(ACTIVITY)
Repeat only the stretch of lines below that runs from the line with "This screenshot has height=380, width=214." through the line with "Task: Open the three-dot", unaltered.

(Stored data)
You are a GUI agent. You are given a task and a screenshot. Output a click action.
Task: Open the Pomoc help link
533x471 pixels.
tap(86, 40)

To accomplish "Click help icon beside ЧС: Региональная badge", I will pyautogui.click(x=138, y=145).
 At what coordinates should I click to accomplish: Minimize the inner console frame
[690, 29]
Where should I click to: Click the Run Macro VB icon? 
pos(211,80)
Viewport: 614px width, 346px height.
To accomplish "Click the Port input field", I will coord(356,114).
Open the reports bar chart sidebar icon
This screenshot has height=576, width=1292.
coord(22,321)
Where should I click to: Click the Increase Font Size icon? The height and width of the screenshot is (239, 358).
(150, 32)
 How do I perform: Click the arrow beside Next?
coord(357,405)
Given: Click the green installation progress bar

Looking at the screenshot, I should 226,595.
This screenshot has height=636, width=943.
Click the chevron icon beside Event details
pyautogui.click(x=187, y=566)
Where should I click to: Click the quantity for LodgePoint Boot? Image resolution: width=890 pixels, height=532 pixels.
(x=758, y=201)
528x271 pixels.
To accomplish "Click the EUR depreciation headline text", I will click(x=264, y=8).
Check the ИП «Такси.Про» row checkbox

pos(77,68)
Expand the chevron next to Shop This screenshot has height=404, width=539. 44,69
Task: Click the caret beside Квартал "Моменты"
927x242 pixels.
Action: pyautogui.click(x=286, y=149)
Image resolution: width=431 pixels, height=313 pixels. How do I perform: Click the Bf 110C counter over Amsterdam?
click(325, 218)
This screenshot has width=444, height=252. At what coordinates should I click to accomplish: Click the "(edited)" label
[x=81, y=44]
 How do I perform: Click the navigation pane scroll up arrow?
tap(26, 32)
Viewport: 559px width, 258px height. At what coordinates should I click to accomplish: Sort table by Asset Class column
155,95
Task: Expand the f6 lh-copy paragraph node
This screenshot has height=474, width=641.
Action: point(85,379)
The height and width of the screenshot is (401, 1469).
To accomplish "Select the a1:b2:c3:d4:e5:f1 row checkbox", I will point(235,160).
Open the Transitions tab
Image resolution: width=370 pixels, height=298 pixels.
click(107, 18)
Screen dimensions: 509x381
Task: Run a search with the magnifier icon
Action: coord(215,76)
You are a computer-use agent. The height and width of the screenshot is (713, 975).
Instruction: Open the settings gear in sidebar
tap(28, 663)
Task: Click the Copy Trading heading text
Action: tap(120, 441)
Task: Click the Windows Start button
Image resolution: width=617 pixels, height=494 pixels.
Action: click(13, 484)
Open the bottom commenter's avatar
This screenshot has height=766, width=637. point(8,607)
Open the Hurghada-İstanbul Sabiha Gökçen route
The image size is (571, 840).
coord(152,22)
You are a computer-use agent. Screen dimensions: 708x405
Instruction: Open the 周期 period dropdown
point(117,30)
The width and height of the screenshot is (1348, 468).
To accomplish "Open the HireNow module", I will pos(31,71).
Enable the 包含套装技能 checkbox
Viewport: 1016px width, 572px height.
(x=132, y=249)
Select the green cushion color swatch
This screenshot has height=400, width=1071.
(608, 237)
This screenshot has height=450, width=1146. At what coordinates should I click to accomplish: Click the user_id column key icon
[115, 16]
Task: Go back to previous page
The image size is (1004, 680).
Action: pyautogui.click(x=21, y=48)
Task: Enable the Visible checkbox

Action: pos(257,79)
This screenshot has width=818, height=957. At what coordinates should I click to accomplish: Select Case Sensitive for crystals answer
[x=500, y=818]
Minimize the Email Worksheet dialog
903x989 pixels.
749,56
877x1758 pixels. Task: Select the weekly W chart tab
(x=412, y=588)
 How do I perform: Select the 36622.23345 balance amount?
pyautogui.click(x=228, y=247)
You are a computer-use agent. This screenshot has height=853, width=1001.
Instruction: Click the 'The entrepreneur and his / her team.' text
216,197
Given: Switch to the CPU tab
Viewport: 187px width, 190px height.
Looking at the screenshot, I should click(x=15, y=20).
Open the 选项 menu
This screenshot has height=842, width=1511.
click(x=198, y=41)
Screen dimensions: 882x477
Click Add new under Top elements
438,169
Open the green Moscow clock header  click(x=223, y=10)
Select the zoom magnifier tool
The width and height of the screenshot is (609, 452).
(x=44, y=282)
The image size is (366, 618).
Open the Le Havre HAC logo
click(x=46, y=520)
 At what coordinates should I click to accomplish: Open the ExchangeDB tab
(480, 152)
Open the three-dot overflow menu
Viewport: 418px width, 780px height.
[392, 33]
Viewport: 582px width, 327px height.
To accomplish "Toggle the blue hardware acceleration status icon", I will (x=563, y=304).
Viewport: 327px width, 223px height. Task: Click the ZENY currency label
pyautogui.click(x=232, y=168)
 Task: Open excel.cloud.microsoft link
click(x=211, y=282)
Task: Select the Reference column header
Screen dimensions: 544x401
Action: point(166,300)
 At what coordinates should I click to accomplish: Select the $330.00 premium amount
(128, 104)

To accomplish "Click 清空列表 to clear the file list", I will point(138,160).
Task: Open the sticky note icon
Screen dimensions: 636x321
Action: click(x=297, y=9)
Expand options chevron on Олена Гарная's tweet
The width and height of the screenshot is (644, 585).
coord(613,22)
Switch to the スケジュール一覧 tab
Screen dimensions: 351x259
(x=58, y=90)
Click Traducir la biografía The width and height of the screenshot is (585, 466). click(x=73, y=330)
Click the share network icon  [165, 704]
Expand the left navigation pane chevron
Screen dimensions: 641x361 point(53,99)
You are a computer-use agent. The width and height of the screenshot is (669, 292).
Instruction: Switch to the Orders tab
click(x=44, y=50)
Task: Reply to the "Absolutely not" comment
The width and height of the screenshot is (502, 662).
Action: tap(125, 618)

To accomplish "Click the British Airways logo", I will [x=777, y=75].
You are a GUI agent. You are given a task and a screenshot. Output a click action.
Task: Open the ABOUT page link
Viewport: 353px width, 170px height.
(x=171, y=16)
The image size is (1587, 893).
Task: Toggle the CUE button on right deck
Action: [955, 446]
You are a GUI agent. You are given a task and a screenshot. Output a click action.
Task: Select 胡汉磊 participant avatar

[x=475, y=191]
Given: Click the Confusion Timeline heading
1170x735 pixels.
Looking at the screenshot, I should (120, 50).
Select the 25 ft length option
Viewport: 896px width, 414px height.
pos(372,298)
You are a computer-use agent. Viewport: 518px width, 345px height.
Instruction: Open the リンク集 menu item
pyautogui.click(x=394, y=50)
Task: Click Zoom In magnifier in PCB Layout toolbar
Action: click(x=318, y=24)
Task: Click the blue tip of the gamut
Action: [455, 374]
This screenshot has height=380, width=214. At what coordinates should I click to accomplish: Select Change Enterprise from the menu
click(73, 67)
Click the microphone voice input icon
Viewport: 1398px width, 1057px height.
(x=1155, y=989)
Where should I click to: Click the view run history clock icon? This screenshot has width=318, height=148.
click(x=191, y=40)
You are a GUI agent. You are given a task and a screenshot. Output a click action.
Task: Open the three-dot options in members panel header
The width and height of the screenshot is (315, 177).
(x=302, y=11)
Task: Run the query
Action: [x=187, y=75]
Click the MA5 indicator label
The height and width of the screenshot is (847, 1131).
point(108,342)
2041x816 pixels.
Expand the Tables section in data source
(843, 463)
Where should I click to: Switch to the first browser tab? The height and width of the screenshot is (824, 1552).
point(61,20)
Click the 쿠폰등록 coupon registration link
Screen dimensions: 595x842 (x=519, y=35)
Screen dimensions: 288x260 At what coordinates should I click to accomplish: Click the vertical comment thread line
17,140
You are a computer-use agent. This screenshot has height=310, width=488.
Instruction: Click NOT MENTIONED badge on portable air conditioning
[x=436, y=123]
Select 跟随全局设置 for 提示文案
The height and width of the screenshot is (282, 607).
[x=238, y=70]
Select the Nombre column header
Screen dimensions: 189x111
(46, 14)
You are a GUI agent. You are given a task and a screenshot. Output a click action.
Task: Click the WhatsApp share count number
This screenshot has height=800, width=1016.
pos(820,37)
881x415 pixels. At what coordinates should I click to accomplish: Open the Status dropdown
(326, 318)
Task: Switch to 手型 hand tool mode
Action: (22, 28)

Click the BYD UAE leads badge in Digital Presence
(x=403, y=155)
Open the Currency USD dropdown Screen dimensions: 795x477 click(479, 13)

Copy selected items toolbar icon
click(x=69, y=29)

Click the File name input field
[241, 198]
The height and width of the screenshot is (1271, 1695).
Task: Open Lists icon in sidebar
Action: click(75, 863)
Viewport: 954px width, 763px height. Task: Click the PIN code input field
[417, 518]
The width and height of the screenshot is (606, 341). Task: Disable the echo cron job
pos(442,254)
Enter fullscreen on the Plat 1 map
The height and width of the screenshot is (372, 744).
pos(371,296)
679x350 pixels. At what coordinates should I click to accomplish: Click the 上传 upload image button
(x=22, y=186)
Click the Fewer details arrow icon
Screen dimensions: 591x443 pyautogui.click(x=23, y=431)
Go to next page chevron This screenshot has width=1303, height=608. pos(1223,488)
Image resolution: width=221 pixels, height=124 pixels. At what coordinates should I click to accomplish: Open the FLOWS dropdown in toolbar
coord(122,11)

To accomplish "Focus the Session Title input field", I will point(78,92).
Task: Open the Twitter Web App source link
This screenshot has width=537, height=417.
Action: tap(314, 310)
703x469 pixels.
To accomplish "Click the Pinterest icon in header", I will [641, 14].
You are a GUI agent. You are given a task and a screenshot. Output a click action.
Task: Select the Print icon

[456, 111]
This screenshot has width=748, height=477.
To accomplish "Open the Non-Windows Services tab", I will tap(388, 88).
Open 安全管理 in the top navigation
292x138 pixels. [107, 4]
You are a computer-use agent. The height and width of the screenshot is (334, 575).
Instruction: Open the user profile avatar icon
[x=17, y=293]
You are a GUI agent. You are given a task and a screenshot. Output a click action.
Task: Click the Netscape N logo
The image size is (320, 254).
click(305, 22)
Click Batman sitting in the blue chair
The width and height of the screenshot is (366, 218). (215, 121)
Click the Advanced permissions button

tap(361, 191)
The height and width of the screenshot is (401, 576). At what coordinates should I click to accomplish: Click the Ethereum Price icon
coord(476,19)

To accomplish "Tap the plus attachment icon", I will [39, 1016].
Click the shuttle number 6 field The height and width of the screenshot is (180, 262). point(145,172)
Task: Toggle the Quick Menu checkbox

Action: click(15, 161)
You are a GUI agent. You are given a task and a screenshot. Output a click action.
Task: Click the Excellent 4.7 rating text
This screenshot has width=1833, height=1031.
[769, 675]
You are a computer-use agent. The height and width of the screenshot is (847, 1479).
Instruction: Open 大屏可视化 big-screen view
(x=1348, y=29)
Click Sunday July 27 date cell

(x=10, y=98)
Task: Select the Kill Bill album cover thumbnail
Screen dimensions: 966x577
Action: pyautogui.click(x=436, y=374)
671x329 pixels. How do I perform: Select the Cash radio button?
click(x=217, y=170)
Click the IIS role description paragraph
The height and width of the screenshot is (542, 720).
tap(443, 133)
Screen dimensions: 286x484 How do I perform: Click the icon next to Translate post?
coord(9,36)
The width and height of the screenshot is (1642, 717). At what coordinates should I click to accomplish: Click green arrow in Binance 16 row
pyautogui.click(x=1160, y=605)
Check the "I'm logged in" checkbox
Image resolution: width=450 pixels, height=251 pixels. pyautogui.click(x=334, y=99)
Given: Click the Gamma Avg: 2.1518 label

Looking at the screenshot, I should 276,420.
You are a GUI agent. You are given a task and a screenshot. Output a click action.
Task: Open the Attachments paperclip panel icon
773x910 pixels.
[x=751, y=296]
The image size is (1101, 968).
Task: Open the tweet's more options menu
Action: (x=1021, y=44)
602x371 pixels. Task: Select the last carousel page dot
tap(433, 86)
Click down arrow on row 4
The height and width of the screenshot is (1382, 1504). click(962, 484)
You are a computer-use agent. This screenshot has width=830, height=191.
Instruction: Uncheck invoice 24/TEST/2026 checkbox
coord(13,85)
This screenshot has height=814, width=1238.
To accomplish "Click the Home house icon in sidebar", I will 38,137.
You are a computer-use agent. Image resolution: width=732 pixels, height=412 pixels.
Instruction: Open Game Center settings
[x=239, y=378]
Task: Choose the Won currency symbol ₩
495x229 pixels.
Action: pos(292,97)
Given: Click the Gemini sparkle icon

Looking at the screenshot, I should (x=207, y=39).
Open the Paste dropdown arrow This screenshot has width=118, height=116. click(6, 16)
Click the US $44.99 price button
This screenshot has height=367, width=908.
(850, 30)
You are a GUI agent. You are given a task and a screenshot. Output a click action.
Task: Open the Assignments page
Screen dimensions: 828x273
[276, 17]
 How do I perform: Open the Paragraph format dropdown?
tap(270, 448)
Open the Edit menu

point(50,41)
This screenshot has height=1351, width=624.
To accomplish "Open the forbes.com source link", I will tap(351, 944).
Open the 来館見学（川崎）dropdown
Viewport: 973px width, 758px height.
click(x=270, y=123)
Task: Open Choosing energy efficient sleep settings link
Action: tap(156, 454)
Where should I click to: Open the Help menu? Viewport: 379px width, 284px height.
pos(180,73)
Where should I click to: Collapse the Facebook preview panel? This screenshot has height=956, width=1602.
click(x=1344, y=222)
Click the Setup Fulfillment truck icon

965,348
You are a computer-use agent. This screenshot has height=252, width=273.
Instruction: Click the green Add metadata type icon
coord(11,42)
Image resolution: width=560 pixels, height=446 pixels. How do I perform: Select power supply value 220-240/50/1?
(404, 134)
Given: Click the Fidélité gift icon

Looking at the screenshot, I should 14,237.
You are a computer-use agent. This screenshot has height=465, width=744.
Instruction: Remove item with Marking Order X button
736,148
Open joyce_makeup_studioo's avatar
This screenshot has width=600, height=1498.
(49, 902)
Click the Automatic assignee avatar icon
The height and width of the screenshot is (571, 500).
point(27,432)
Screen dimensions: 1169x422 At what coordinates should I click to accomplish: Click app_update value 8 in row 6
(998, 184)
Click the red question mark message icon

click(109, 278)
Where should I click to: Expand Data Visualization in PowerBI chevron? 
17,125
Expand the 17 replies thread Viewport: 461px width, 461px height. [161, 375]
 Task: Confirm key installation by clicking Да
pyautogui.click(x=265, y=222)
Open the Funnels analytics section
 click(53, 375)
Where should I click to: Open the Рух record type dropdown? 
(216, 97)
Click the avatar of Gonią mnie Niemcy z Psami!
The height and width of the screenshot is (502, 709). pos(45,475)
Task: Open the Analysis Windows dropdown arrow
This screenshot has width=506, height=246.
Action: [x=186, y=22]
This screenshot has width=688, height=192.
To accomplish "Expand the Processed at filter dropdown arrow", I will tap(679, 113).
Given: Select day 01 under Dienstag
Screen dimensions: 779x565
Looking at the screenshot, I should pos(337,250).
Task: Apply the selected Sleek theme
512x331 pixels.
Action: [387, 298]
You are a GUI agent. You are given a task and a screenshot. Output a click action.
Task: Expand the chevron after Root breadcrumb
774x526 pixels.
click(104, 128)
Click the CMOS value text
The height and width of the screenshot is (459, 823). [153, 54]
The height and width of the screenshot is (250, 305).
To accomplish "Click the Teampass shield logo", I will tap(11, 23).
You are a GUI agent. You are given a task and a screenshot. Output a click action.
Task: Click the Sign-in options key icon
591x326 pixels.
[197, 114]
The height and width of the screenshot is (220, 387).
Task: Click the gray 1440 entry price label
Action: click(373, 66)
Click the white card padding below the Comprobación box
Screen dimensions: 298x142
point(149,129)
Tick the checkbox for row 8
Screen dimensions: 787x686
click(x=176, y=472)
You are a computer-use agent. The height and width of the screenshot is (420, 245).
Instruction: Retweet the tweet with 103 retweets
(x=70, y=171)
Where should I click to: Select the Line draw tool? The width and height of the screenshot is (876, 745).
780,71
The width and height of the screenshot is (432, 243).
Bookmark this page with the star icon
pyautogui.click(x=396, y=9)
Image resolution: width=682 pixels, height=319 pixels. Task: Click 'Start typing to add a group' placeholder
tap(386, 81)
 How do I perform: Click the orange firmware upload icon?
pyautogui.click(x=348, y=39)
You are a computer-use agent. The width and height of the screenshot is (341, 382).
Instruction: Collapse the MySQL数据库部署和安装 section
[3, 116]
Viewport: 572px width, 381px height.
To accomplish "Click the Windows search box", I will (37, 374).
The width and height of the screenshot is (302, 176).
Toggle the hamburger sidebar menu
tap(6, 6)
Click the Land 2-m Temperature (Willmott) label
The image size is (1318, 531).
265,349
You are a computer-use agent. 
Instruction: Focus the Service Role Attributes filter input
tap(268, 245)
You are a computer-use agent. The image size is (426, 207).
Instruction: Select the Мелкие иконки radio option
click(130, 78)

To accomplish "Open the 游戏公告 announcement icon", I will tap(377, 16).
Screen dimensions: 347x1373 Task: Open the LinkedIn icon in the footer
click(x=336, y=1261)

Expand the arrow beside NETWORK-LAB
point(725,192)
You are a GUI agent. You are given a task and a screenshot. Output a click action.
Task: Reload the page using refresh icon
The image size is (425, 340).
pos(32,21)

(ANSWER TO THIS EXERCISE)
This screenshot has height=380, width=214. At what coordinates should I click to accomplish: Select Change Enterprise from the menu
click(73, 67)
Click the microphone voice input icon
Viewport: 1398px width, 1057px height.
(x=1155, y=989)
Where should I click to: Click the view run history clock icon? This screenshot has width=318, height=148.
click(x=191, y=40)
You are a GUI agent. You are given a task and a screenshot. Output a click action.
Task: Open the three-dot options in members panel header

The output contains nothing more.